I created these portraits of my father, brother and grandfather to be seen as an ensemble; originally encased in a wooden frame, the viewer would be able to look at the three coloured etching plates as superimposed images. The faces of the three subjects look out at us as a unit.

Rather than creating prints from the etching plates, I elected to keep the plate itself as a finished image. I sought to challenge the idea that an etching plate is a mere tool in the artist’s creative process. I wanted to suggest that an etching plate has qualities of considerable interest in its own right. The work offers the viewer a new form of engagement with this medium.
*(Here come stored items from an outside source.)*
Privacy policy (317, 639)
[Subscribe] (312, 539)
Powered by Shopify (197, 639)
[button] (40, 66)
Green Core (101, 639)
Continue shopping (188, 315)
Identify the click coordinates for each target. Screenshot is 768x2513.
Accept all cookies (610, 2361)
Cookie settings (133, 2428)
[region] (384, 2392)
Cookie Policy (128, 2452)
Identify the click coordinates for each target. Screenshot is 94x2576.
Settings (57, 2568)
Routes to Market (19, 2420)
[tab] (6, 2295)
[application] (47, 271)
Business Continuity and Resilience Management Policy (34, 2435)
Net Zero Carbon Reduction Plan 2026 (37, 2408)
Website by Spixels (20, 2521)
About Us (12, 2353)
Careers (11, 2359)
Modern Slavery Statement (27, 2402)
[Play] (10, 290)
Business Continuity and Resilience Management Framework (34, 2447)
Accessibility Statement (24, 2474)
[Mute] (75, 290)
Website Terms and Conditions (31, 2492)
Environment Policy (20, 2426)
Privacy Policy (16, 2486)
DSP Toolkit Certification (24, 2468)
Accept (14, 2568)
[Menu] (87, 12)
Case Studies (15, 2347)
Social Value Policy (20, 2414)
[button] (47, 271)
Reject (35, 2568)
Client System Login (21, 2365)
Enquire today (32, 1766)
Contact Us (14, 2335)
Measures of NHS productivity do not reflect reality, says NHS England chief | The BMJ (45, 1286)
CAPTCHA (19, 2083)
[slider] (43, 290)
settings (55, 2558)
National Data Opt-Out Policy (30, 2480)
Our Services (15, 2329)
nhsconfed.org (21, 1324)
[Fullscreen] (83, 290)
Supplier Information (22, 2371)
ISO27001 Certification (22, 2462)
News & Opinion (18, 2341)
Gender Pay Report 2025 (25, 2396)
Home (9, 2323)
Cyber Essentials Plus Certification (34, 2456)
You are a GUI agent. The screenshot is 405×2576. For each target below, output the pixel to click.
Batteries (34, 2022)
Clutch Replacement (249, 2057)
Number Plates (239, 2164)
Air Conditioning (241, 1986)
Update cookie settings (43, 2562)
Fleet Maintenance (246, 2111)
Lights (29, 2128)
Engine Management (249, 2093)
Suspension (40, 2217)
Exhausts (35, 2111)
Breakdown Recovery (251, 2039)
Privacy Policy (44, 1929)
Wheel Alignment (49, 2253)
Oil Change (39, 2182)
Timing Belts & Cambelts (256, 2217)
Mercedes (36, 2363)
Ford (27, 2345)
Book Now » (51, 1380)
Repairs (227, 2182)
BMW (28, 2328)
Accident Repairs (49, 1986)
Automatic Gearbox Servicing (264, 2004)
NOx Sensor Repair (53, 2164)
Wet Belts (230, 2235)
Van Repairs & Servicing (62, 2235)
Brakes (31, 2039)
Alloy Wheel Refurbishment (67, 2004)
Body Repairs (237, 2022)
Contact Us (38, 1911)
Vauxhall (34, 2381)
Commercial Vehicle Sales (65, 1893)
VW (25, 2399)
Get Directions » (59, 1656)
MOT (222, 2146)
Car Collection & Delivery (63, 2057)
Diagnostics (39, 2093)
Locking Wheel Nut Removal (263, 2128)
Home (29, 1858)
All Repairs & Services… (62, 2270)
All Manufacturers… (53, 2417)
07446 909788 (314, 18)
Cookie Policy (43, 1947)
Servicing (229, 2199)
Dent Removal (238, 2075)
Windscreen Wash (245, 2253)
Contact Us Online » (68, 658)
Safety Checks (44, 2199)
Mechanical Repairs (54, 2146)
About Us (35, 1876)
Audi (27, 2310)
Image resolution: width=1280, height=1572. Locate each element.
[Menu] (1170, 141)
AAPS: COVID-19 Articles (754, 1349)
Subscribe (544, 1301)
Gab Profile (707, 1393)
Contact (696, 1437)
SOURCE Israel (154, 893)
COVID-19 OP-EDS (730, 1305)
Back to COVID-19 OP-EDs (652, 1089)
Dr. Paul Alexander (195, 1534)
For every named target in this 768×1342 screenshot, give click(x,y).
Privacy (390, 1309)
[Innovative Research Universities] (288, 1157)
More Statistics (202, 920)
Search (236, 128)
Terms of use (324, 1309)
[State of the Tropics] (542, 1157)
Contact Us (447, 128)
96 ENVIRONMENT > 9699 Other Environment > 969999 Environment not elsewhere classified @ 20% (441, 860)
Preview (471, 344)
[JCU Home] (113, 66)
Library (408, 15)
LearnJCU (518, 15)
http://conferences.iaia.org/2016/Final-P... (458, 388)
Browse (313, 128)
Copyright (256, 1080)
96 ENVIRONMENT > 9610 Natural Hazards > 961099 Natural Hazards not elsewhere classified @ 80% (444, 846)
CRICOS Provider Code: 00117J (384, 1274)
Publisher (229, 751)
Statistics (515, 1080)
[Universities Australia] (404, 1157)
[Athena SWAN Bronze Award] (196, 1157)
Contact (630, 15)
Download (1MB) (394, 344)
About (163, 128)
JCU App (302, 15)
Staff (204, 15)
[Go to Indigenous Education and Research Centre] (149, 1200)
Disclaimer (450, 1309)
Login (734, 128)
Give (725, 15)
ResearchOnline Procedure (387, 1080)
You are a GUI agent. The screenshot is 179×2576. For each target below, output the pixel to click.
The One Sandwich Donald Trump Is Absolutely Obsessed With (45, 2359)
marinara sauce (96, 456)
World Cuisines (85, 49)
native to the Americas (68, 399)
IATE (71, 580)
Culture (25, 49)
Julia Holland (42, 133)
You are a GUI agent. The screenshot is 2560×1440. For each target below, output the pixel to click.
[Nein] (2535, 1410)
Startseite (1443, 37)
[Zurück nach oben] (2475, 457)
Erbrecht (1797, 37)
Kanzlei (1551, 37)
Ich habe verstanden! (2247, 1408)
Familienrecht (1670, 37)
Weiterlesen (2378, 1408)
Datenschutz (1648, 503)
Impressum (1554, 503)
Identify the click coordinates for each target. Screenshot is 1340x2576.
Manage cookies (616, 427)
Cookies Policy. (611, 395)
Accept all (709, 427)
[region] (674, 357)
By inking each plate in a different colour, and superimposing them on top of the other, I was able to evoke a far more dynamic connection between the subjects. A theme of the work is family relationships. I was exploring how portraiture is not simply an interaction between the viewer and one subject, but can involve a far richer, more complex dialogue between us and a number of individuals.

Displayed in a wooden case, the viewer would be able to walk around the work in much the same way that we look at sculpture. Having multiple viewpoints and encouraging the viewer to explore the work from a number of angles, the work sits at an intersection between two-dimensional etching and the three-dimensionality of sculpture. By superimposing the plates, the viewer is unable to look at each subject in isolation. Identity becomes something collective; human meaning is shared and becomes dependent on their relationships with one another.